■ Work item
Every record must be transcribed in its entirety, apart from the images, which are to be omitted.

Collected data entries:
--------------------------------

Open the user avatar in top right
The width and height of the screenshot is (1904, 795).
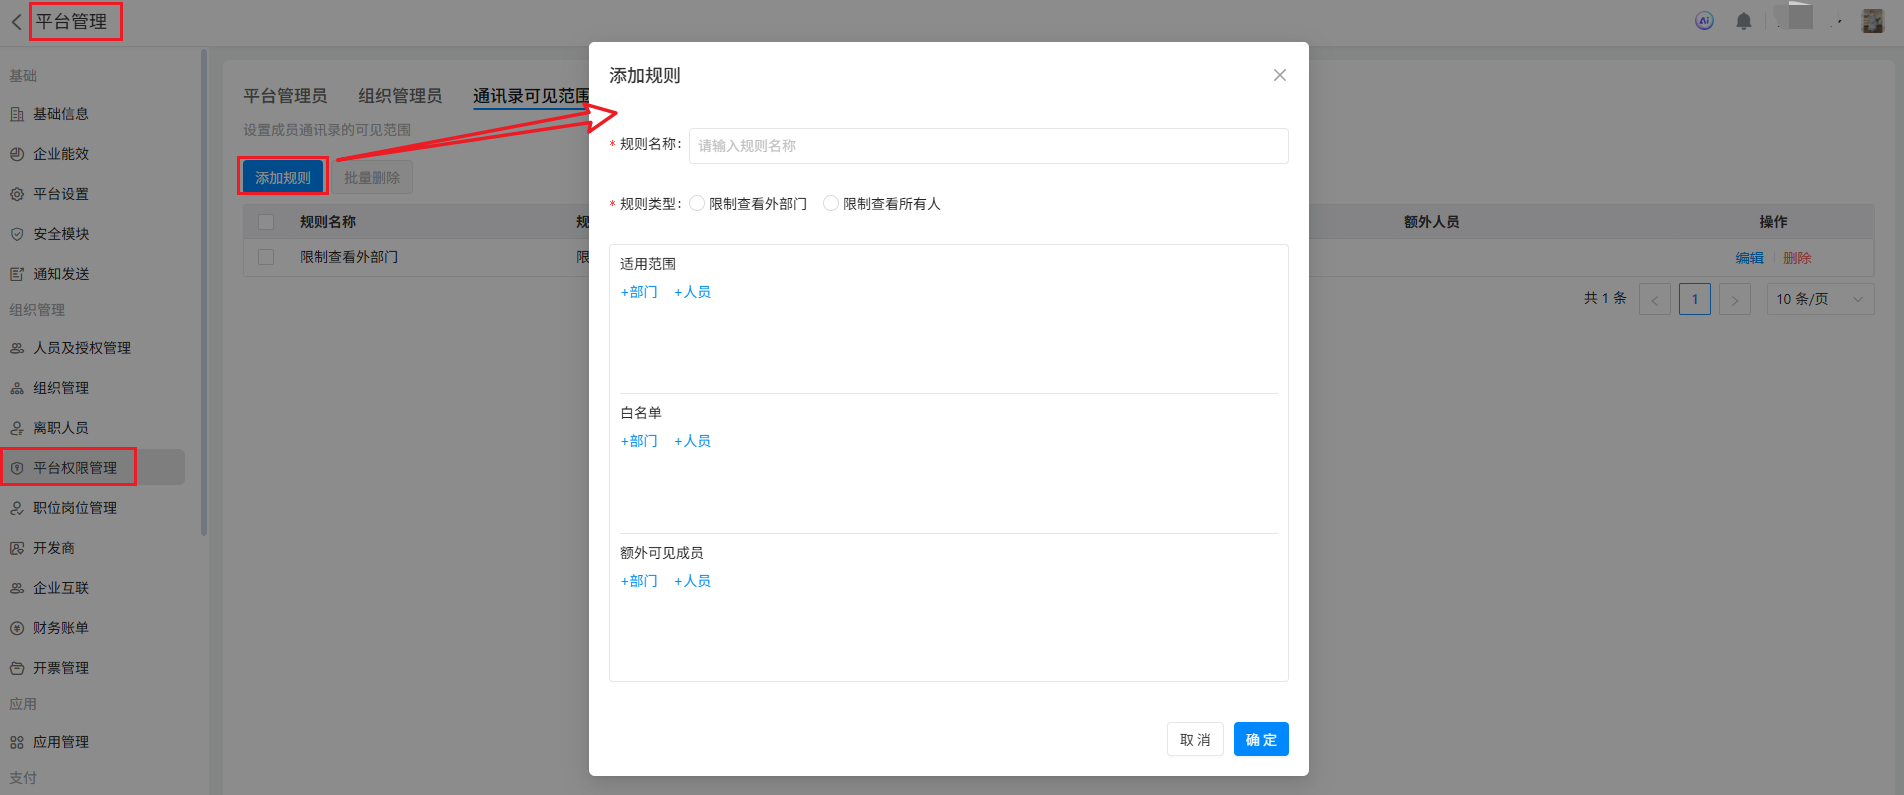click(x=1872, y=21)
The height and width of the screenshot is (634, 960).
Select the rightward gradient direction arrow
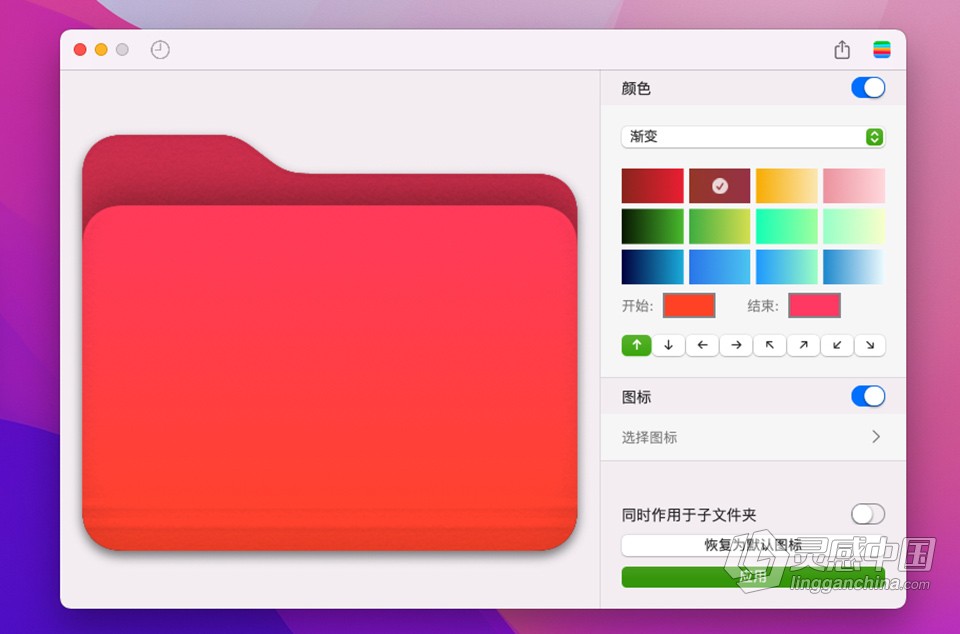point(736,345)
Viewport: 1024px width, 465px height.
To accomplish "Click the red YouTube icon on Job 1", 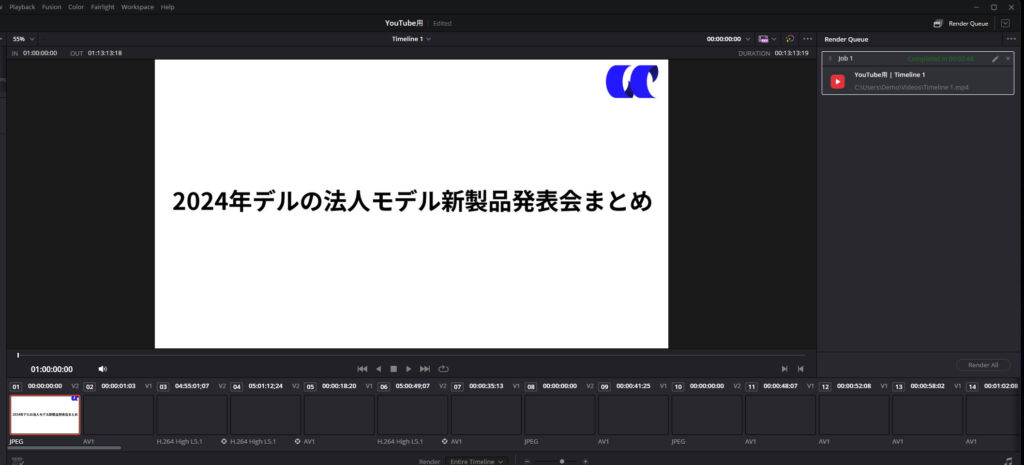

--------------------------------

■ Response to the task
Open the user avatar in top right
The width and height of the screenshot is (1904, 795).
click(x=1872, y=21)
The height and width of the screenshot is (634, 960).
Select the rightward gradient direction arrow
point(736,345)
Viewport: 1024px width, 465px height.
To accomplish "Click the red YouTube icon on Job 1", 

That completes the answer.